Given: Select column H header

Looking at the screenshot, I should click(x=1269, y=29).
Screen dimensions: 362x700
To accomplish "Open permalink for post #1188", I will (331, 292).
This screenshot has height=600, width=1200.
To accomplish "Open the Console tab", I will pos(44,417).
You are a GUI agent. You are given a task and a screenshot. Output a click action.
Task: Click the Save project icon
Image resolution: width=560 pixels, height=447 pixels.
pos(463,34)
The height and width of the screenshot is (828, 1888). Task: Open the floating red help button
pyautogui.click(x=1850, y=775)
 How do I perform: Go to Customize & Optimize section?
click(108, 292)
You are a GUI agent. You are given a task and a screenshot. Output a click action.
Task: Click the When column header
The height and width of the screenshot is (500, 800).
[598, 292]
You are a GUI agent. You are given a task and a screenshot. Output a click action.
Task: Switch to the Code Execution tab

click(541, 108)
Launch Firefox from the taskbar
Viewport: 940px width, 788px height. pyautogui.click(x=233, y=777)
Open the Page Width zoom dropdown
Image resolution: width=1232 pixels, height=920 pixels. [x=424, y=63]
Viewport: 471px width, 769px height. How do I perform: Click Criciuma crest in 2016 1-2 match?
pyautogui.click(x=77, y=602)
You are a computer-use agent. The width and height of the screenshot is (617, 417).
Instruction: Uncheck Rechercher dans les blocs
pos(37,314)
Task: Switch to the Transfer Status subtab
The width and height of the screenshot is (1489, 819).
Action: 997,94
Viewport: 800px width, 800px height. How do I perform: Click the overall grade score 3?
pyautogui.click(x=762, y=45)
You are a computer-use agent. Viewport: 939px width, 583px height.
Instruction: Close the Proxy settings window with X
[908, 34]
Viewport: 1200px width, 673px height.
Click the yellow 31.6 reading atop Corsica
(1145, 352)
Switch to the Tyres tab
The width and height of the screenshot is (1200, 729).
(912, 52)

Task: What this exercise asks for is an exact copy of all the records.

Problem solution:
Given: Select column H header

Looking at the screenshot, I should click(x=1269, y=29).
Screen dimensions: 362x700
To accomplish "Open permalink for post #1188", I will (331, 292).
This screenshot has height=600, width=1200.
To accomplish "Open the Console tab", I will pos(44,417).
You are a GUI agent. You are given a task and a screenshot. Output a click action.
Task: Click the Save project icon
Image resolution: width=560 pixels, height=447 pixels.
pos(463,34)
The height and width of the screenshot is (828, 1888). Task: Open the floating red help button
pyautogui.click(x=1850, y=775)
 How do I perform: Go to Customize & Optimize section?
click(108, 292)
You are a GUI agent. You are given a task and a screenshot. Output a click action.
Task: Click the When column header
The height and width of the screenshot is (500, 800).
[598, 292]
You are a GUI agent. You are given a task and a screenshot. Output a click action.
Task: Switch to the Code Execution tab

click(541, 108)
Launch Firefox from the taskbar
Viewport: 940px width, 788px height. pyautogui.click(x=233, y=777)
Open the Page Width zoom dropdown
Image resolution: width=1232 pixels, height=920 pixels. [x=424, y=63]
Viewport: 471px width, 769px height. How do I perform: Click Criciuma crest in 2016 1-2 match?
pyautogui.click(x=77, y=602)
You are a computer-use agent. The width and height of the screenshot is (617, 417).
Instruction: Uncheck Rechercher dans les blocs
pos(37,314)
Task: Switch to the Transfer Status subtab
The width and height of the screenshot is (1489, 819).
Action: 997,94
Viewport: 800px width, 800px height. How do I perform: Click the overall grade score 3?
pyautogui.click(x=762, y=45)
You are a computer-use agent. Viewport: 939px width, 583px height.
Instruction: Close the Proxy settings window with X
[908, 34]
Viewport: 1200px width, 673px height.
Click the yellow 31.6 reading atop Corsica
(1145, 352)
Switch to the Tyres tab
The width and height of the screenshot is (1200, 729).
(912, 52)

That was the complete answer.